La guerre des fréquences entre opérateur mobile et satellite. Un terrain réglementaire tout aussi tendu
La bataille se joue aussi dans les conférences internationales. La Conférence mondiale des radiocommunications de 2023 a ouvert la voie à la coexistence entre services mobiles terrestres et satellitaires sur plusieurs bandes. Aux États-Unis, la FCC a formalisé en 2024 son cadre Supplemental Coverage from Space, qui autorise les acteurs spatiaux partenaires d’opérateurs à utiliser leurs fréquences sous conditions. L’Union européenne a adopté son propre dispositif sur les services mobiles par satellite la même année. Côté français, l’ARCEP et l’ANFR examinent ces évolutions avec prudence, car les bandes utilisées en France sont densément exploitées et les frontières communes avec plusieurs pays voisins imposent une coordination fine. La 3GPP, organisation chargée de la normalisation mobile, a intégré dès la Release 17 les architectures NTN qui rendent ces alliances techniquement possibles.

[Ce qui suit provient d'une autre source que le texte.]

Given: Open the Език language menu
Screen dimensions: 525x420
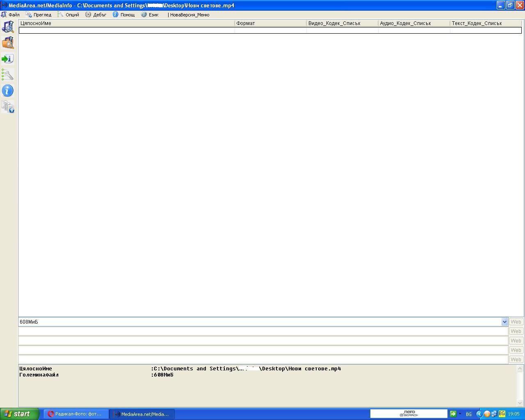Looking at the screenshot, I should click(x=150, y=15).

La spécificité européenne face au modèle américain
Le contraste avec les États-Unis reste marqué. Outre-Atlantique, T-Mobile, AT&T et Verizon avancent rapidement, avec une stratégie offensive de différenciation par la couverture. En Europe, les groupes Vodafone, Deutsche Telekom et Orange progressent, mais selon une logique plus collective et avec une vigilance assumée sur la souveraineté. Le programme IRIS², porté par l’Union européenne et son consortium industriel, vise un déploiement à partir de 2030 destiné à garantir des communications sécurisées pour les institutions, les administrations et certains usages commerciaux. Les opérateurs nationaux n’écartent pas, en parallèle, des partenariats avec les constellations privées, mais à un rythme et selon des conditions différentes de leurs homologues américains.

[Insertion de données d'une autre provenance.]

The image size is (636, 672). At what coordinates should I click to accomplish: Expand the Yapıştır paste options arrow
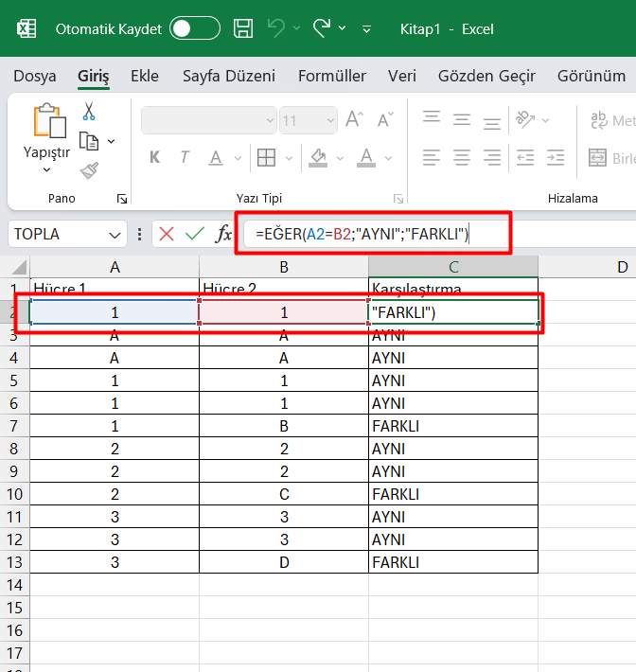[x=45, y=169]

Des tensions encore non résolues
Toutes les alliances ne tiendront pas. Plusieurs sujets restent ouverts. La question du partage des revenus, d’abord : les opérateurs craignent que la valeur générée par les usages satellitaires leur échappe au profit des constructeurs de terminaux ou des exploitants de constellations. La question du brouillage transfrontalier ensuite, qui inquiète particulièrement les autorités européennes dans des zones densément peuplées et fragmentées comme le Benelux, l’Italie du Nord ou le sud de la France. La question enfin de la dépendance technologique vis-à-vis de constellations dont la majorité reste contrôlée par des acteurs privés américains, dans un contexte géopolitique tendu autour de l’accès à l’orbite basse.

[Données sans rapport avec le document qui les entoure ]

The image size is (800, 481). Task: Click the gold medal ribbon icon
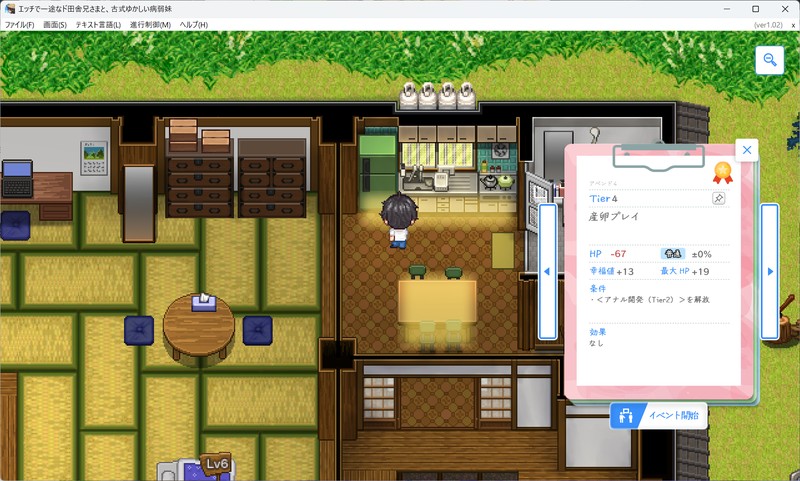point(722,173)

Une recomposition de longue haleine
La guerre des fréquences ne se réglera pas en quelques accords commerciaux. Elle dessine une recomposition durable du marché de la connectivité, dans laquelle les frontières entre opérateurs mobiles, opérateurs satellitaires et constructeurs de terminaux s’estompent. Pour les professionnels qui distribuent, intègrent ou réparent des équipements mobiles, l’enjeu n’est pas immédiat, mais il appelle une vigilance nouvelle. Les forfaits commercialisés dans les prochaines années intégreront progressivement des composantes satellitaires, les terminaux supporteront davantage de bandes, et les contrats opérateurs s’enrichiront de clauses jusqu’ici réservées au seul réseau au sol. Le métier du distributeur évolue, là encore, vers un rôle d’intermédiaire informé, capable d’expliquer ces architectures hybrides à des clients souvent peu familiers des arcanes du spectre.